Palestine Main Street Director Laura Westgate is ecstatic about the benefits of Eilenberger’s reopening in downtown Palestine.
“We are thrilled to have Eilenberger’s once again operating in Palestine! It was devastating when it closed and created such a void in the downtown. We had visitors who stopped at the Visitor Center on a weekly basis, from as far away as Switzerland, looking for the bakery. It always hurt to tell them it had moved. Bill Jones is doing a wonderful service to the city and now the amazing culinary history can continue!”
Jones — who doesn’t plan to use entire warehouse space for the bakery operations — plans to use the rest of the warehouse space for fulfillment services, such as for national mail order and Internet companies that need a location to house their products before processing orders and shipping.
About the Owner
A small-town boy who became a self-made Palestine businessman, Jones was reared in Slocum and graduated from Slocum High School in 1977. After high school, he worked two jobs for many years — at the old Holiday Inn (now Express Inn & Suites) and Borden Milk.
After several years of working hard and pulling himself up by his own bootstraps, Jones bought the Holiday Inn — which had just become Days Inn — in 1991 and the Ramada Inn across the street, both located on Palestine Avenue, as well as another hotel in Rusk.
At the Day’s Inn (now Express Inn & Suites), he also managed The Gazebo restaurant and the hotel bar, The Iron Horse, at its beginning. He sold his last Palestine hotel, Express Inn & Suites, in 2005.

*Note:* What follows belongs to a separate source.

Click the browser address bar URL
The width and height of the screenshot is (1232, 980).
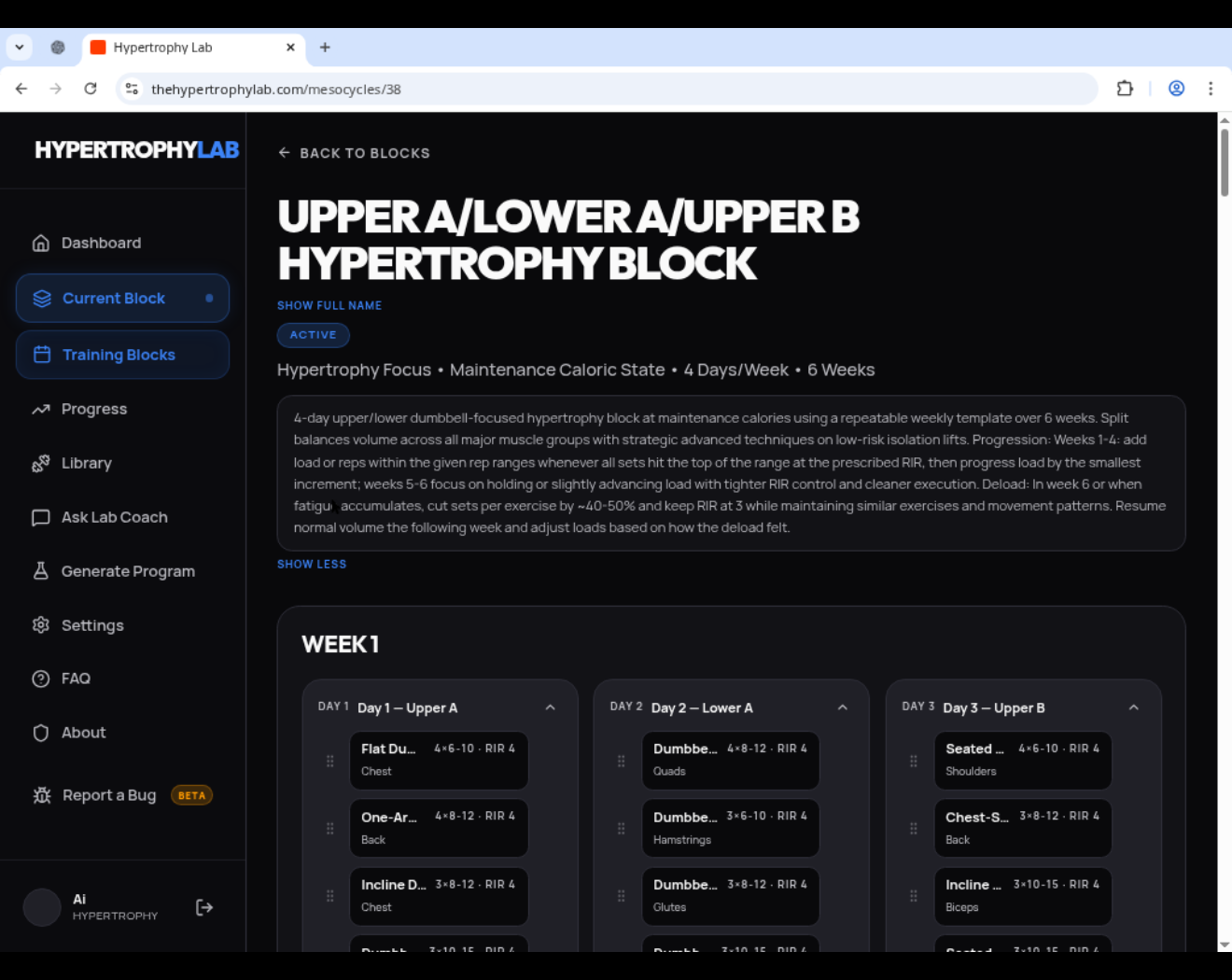(276, 90)
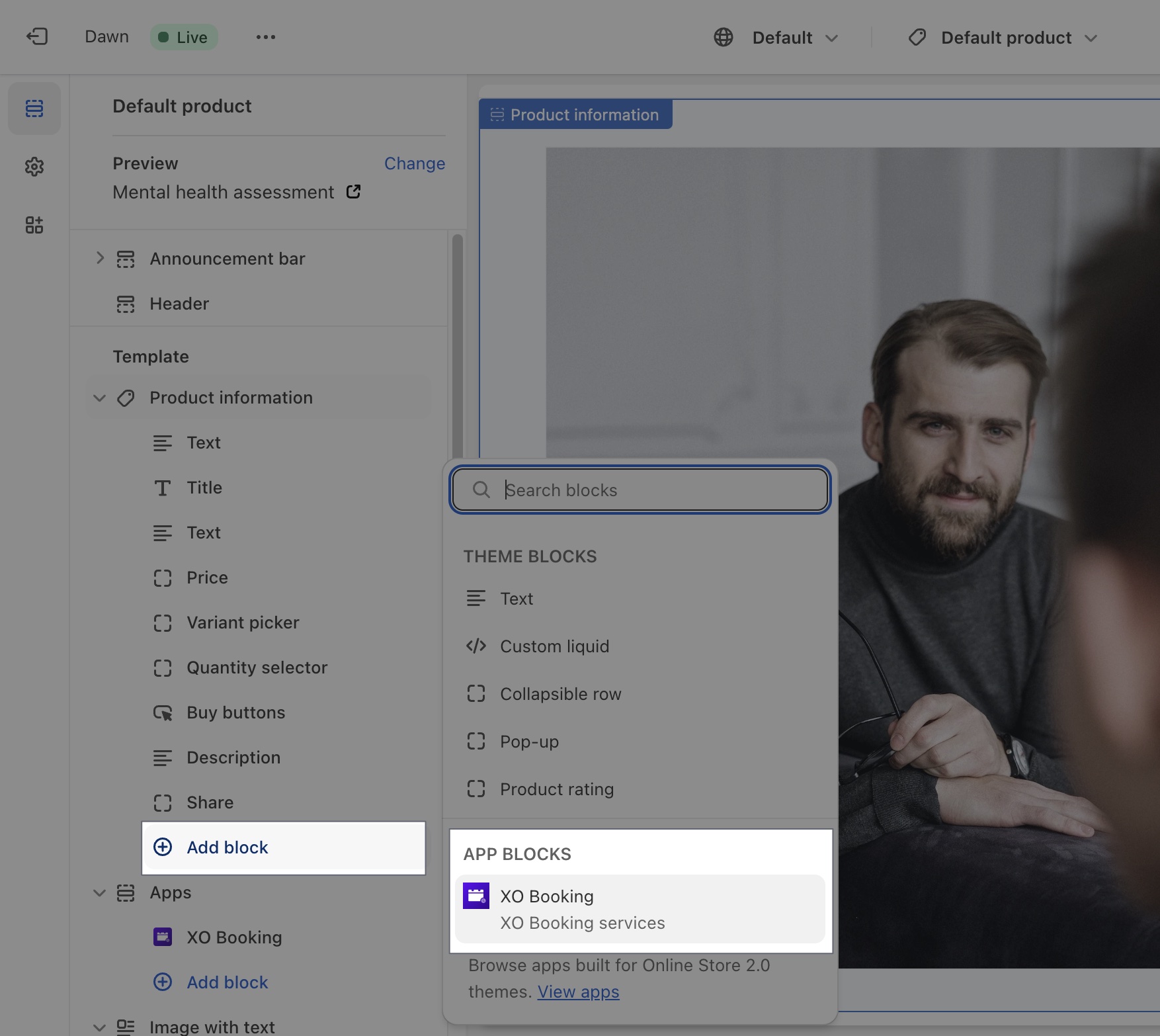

Since that time, Jones continued to use his experience in the hotel business to help other hotel owners, mostly in South Texas, filling in as temporary management or overseeing changes, as needed. While working in Victoria, he started building hotels in areas where he saw a need, eventually selling all but one.
Palestine has always been home, but Jones is now planning to be in Palestine full-time. He and his wife, Linda, attend Evangelistic Temple and have twins who both graduated from Palestine High School this year.
In 1949, Eilenberger sold the bakery to his sons Fred and Herman and his son-in-law Claude Westerman.
The new bakery owners put the German family fruitcake recipe to work for the bakery. The business venture was successful, and in fact, was so successful that Eilenberger’s switched its primary product from bread to fruitcakes in 1968.
In 1978, Tom Broyles — a fifth-generation Texan and the great-grandson of Texas Gov. Thomas Mitchell Campbell — saved the bakery from closure. He purchased the bakery from the Eilenberger family and owned it until 1993.
Broyles then sold the bakery to Silverado Foods of Tulsa, Okla., managing the bakery from 1993 to 1995. During Broyles tenure in 1980, the Texas Pecan Cake and World Famous Fruitcake earned Monde International Gold Medal Awards at the World Food Selection in Brussels.
The bakery changed hands again in 1997, when Centennial Foods of Atlanta, Ga. purchased the bakery. They closed the doors just a few years later in 2000.
Local residents Terresa and Stephen Smith became the owners and operators of the bakery in 2000.
Smith was well on her way to re-instilling success at the bakery, but fell ill and passed away in 2008. Upon Smith’s passing, Southern Fulfillment Services of Vero Beach, Fla. acquired the over a century-old bakery.
Dana Goolsby contributed to this report.